Le coup d'État a ramené des figures islamistes importantes présentes dans l'administration de l'ancien dictateur. Al-Burhan a nommé, entre autres, les généraux islamistes Abdel Nabi al-Mahi et Abdelmonim Jalal à la tête des services de renseignement, selon Africa Confidential. Khalafallah affirme que le lieutenant-général "aimerait faire entrer une coalition incluant les islamistes pour se protéger et éviter toute persécution, mais il est également conscient que les chances de faire entrer les islamistes dans la géopolitique régionale et mondiale actuelle sont presque impossibles".

La communauté internationale ne verrait pas d'un bon œil la consolidation d'un nouveau régime islamiste dans la Corne de l'Afrique, notamment les Émirats arabes unis, avec lesquels Al-Burhan a tenté de nouer des liens ces derniers mois. C'est dans ce sens qu'une délégation des Etats-Unis et de l'Union européenne s'est rendue début mai dans la capitale soudanaise pour tenter de débloquer "in extremis" l'impasse politique et, surtout, d'éviter de nouvelles flambées de violence.

Manifestaciones Sudán

M. Al-Burhan a réaffirmé son engagement en faveur de la libération des dirigeants dissidents dans le but d'aplanir les divergences entre les factions politiques soudanaises et de parvenir à une solution politique. Mais la situation est compliquée. Selon l'ONU, au moins 1 000 personnes ont été arrêtées depuis le début des manifestations antigouvernementales, dont 148 mineurs. La plupart d'entre eux auraient été soumis à la torture. Et au moins 100 personnes ont été tuées par les forces de sécurité.
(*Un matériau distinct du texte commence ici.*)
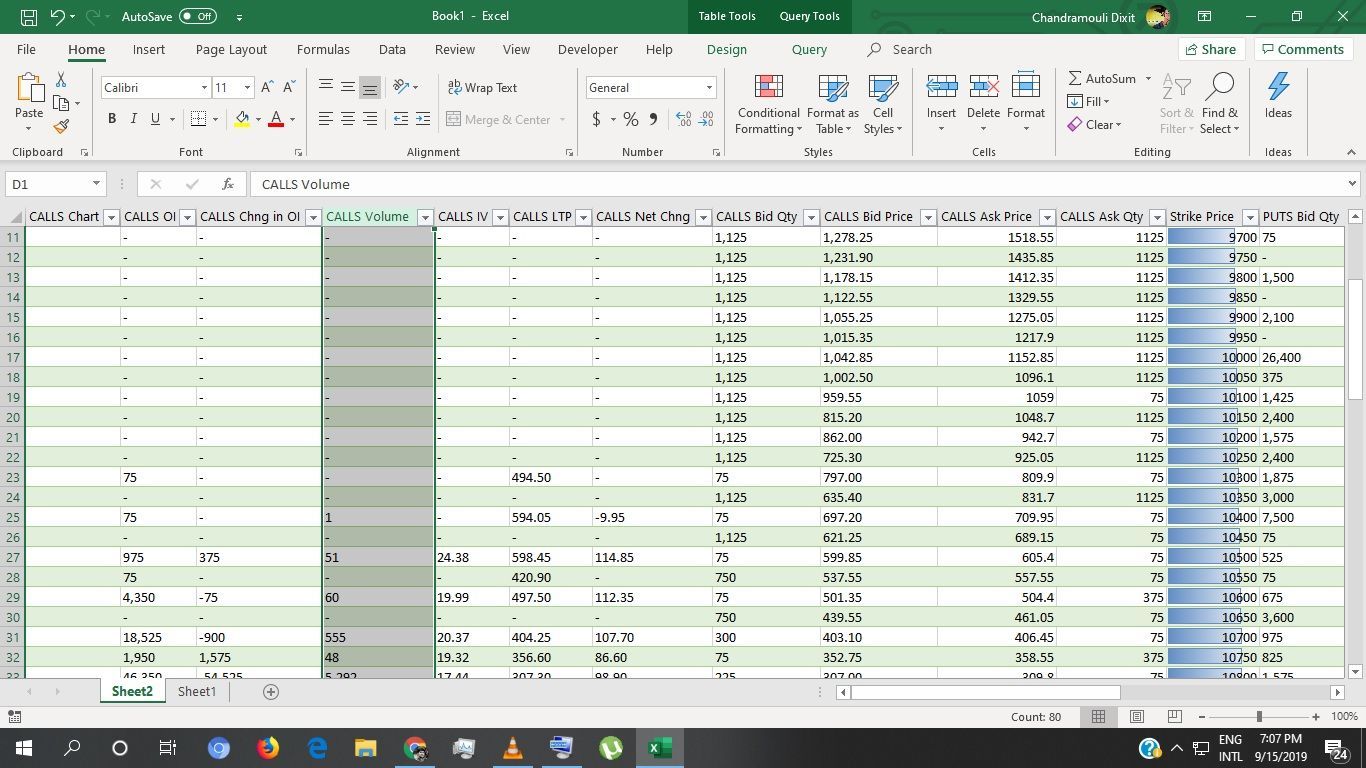Screen dimensions: 1366x768
Task: Open Find & Select tool
Action: coord(1219,103)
L'analyste du programme Afrique du CSIS, Cameron Hudson, note dans son dernier rapport que les arrestations arbitraires de politiciens de l'opposition et le meurtre de près d'une centaine de manifestants "n'étaient que les premiers signes que les militaires reprenaient des forces et revenaient au livre de jeu du régime précédent pour rester au pouvoir par la peur". "Ce livre de jeu a été perfectionné par les islamistes purs et durs que les militaires ont fermement renvoyés à la fonction publique en l'absence d'une administration dirigée par des civils", a déclaré Hudson.

Khalafallah est optimiste quant aux chances des plateformes politiques de renverser le coup d'État : "Le mouvement démocratique a de bonnes chances de réussir. L'armée ne parvient pas à former un gouvernement depuis sept mois et tous les aspects de la vie au Soudan se sont détériorés. La pression interne n'a pas cessé un seul jour et les pressions externes ont également été continues. Les possibilités sont grandes.